Material to process:
= = = = = = =

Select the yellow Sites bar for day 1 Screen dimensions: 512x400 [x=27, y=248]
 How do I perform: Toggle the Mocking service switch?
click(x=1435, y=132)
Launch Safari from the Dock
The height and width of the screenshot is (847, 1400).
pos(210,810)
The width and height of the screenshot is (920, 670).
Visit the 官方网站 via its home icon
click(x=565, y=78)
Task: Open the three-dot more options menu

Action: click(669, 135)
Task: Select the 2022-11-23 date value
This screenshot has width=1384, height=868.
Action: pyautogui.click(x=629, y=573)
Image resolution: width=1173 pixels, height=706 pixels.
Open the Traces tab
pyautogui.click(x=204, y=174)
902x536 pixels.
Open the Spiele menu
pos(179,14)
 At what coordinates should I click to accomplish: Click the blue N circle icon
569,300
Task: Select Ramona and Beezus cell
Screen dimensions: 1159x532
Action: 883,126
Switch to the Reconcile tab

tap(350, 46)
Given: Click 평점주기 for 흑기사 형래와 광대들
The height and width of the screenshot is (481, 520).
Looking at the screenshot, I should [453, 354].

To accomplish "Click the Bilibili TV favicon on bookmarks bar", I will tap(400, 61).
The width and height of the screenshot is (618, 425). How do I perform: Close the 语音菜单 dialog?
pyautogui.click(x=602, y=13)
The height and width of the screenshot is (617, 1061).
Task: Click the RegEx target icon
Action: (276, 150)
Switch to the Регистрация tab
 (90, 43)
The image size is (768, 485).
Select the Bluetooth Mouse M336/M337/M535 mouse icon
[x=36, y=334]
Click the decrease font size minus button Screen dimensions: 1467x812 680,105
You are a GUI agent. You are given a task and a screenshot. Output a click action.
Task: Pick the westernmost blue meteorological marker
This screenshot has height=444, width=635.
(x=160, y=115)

= = = = = = =

Instructions for the task:
Write out the listing above again, swapping each "Select" for "Choose" and leaving everything else unchanged.

The result:
Choose the yellow Sites bar for day 1 Screen dimensions: 512x400 [x=27, y=248]
 How do I perform: Toggle the Mocking service switch?
click(x=1435, y=132)
Launch Safari from the Dock
The height and width of the screenshot is (847, 1400).
pos(210,810)
The width and height of the screenshot is (920, 670).
Visit the 官方网站 via its home icon
click(x=565, y=78)
Task: Open the three-dot more options menu

Action: click(669, 135)
Task: Choose the 2022-11-23 date value
This screenshot has width=1384, height=868.
Action: pyautogui.click(x=629, y=573)
Image resolution: width=1173 pixels, height=706 pixels.
Open the Traces tab
pyautogui.click(x=204, y=174)
902x536 pixels.
Open the Spiele menu
pos(179,14)
 At what coordinates should I click to accomplish: Click the blue N circle icon
569,300
Task: Choose Ramona and Beezus cell
Screen dimensions: 1159x532
Action: 883,126
Switch to the Reconcile tab

tap(350, 46)
Given: Click 평점주기 for 흑기사 형래와 광대들
The height and width of the screenshot is (481, 520).
Looking at the screenshot, I should [453, 354].

To accomplish "Click the Bilibili TV favicon on bookmarks bar", I will tap(400, 61).
The width and height of the screenshot is (618, 425). How do I perform: Close the 语音菜单 dialog?
pyautogui.click(x=602, y=13)
The height and width of the screenshot is (617, 1061).
Task: Click the RegEx target icon
Action: (276, 150)
Switch to the Регистрация tab
 (90, 43)
The image size is (768, 485).
Choose the Bluetooth Mouse M336/M337/M535 mouse icon
[x=36, y=334]
Click the decrease font size minus button Screen dimensions: 1467x812 680,105
You are a GUI agent. You are given a task and a screenshot. Output a click action.
Task: Pick the westernmost blue meteorological marker
This screenshot has height=444, width=635.
(x=160, y=115)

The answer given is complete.